> **What is required**:
Search the records below for the string "word" and report only the number of lines that contain it.

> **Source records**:

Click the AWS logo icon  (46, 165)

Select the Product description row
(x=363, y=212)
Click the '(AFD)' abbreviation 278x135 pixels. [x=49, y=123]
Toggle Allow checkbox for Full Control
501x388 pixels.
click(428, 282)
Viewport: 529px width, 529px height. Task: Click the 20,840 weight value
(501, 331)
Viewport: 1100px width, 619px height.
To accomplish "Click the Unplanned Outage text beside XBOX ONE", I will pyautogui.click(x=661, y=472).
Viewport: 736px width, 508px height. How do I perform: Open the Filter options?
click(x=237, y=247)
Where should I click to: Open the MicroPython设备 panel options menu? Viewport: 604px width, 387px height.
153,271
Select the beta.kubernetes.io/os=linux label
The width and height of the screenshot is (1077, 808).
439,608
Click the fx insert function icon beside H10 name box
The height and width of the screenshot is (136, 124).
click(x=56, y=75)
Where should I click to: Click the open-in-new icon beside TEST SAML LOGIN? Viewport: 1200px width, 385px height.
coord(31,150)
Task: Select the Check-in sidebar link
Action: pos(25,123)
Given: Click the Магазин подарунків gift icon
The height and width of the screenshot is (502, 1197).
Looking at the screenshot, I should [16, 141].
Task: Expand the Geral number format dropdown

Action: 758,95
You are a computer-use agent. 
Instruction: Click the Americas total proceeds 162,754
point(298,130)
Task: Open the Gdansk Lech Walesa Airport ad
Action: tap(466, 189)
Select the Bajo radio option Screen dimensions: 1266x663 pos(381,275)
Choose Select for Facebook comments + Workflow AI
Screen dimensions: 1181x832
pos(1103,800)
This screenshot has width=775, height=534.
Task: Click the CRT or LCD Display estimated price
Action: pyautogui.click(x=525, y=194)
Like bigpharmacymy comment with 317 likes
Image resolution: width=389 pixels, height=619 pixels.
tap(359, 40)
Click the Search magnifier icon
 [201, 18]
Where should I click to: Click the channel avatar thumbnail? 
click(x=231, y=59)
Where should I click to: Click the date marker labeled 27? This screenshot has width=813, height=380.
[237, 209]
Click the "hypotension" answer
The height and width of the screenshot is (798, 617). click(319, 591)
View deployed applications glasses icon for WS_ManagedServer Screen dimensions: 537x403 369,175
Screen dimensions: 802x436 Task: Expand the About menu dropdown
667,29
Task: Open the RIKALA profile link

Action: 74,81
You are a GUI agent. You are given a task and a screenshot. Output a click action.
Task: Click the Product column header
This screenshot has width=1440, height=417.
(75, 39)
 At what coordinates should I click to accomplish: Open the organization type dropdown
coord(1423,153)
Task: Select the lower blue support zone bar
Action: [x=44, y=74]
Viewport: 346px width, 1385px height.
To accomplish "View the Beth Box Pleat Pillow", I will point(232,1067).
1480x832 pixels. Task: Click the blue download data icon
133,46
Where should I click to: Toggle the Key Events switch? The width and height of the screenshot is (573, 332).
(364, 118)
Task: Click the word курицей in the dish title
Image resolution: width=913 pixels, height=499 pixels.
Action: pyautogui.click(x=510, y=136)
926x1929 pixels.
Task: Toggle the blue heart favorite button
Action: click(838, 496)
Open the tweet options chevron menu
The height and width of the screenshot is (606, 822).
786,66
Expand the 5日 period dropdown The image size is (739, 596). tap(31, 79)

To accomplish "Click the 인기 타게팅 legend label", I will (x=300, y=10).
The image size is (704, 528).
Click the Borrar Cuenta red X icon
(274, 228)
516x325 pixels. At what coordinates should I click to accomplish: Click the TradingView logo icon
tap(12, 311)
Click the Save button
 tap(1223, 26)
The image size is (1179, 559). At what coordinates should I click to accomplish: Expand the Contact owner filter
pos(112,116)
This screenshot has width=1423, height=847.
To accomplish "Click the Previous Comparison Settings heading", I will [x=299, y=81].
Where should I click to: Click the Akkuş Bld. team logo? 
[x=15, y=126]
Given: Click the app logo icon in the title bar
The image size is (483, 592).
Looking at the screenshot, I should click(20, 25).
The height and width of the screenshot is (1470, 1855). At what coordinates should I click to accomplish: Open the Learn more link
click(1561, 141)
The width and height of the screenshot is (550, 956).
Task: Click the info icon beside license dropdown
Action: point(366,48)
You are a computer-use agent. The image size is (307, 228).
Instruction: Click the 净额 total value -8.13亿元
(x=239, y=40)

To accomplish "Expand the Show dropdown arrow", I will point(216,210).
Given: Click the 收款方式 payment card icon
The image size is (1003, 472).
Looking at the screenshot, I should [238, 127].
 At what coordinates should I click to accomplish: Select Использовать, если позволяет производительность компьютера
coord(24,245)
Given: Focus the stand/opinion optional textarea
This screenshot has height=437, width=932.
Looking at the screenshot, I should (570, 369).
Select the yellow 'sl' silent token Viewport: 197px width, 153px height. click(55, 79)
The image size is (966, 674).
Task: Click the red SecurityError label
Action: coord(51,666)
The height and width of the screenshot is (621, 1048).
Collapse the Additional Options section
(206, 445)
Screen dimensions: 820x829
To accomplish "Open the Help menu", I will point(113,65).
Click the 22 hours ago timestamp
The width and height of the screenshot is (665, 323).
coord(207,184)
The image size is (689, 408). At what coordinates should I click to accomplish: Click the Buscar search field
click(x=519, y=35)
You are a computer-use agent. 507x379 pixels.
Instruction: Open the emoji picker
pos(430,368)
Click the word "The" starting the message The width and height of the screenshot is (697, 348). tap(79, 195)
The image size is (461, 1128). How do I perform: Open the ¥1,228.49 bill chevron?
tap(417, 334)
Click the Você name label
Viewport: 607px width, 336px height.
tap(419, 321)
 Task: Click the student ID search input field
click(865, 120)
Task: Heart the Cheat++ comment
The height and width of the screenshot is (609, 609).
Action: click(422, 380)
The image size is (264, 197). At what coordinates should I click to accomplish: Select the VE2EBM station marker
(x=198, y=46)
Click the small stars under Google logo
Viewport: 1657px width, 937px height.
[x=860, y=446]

> **Finished exercise**:
2